Chaining map With Other Array Methods
Because map returns a real array, you can immediately chain other array methods onto the result. This is incredibly common in real codebases.
const numbers = [1, 2, 3, 4, 5, 6];
const result = numbers
.map((number) => number * 2) // [2, 4, 6, 8, 10, 12]
.filter((number) => number > 5) // [6, 8, 10, 12]
.reduce((total, number) => total + number, 0); // 36
console.log(result); // 36Each method in the chain takes the output of the one before it. map transforms, filter narrows down, reduce collapses everything into a single value. Once map feels natural, reading chains like this becomes second nature.
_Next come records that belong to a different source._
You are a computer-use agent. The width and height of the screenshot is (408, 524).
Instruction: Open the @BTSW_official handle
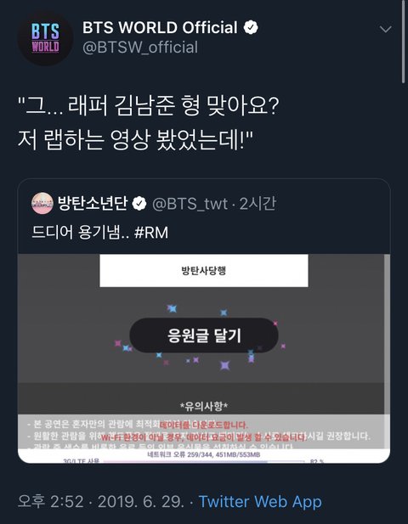click(140, 47)
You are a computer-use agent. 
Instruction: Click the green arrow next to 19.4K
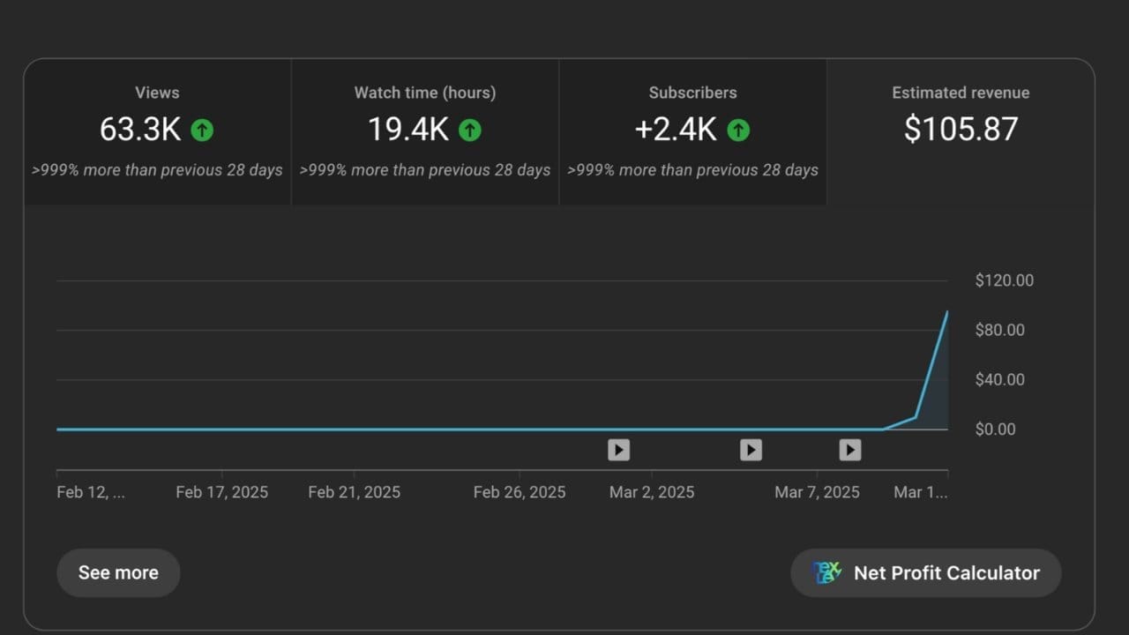470,131
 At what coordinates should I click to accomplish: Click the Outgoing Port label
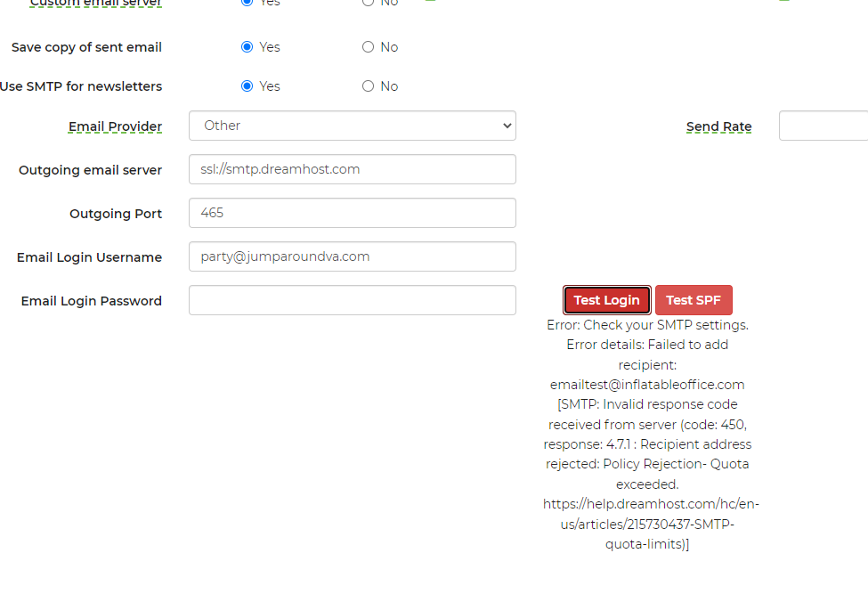(116, 214)
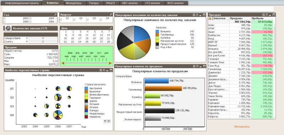Open the CategoryName dropdown arrow
284x135 pixels.
(x=27, y=38)
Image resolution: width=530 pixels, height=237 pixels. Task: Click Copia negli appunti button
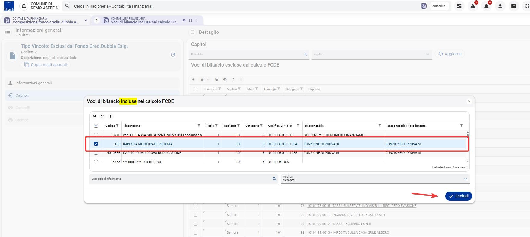(x=46, y=65)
map Versus forEach — Don't Mix These Up
A common mistake is using map when you don't actually need the returned array. If you're just looping through an array to do something, like logging values or making API calls, and you don't care about collecting results, forEach is the more honest tool.
// Misusing map — the returned array is thrown away
numbers.map((number) => console.log(number));
// Better — forEach communicates "I'm just looping, not transforming"
numbers.forEach((number) => console.log(number));Both technically "work," but map signals to anyone reading your code "this produces a new array I care about." If you're not using that new array, reach for forEach instead. Code that says what it means is easier for everyone, including future you, to understand.
Bringing It All Together
Here's the full journey, end to end:
- Functions are reusable blocks of instructions that only run when called
- Parameters let the same function behave differently depending on what's passed in
returnlets a function hand a result back so it can be used elsewhere- Functions are values, which means they can be stored, passed around, and handed to other functions
- A callback is a function passed into another function so it can be run at the right time
Array.prototype.mapis callbacks in action: it loops over an array, runs your callback on each item with(element, index, array), and returns a brand new array of the same length, leaving the original untouched
Once callbacks click, a huge amount of JavaScript stops feeling like memorized syntax and starts feeling like a pattern you recognize everywhere, in array methods, in event listeners, in promises, in pretty much every library you'll ever touch. You're no longer just writing code that runs top to bottom. You're handing off instructions and trusting other code to run them exactly when it should.
That shift in thinking is the real unlock here.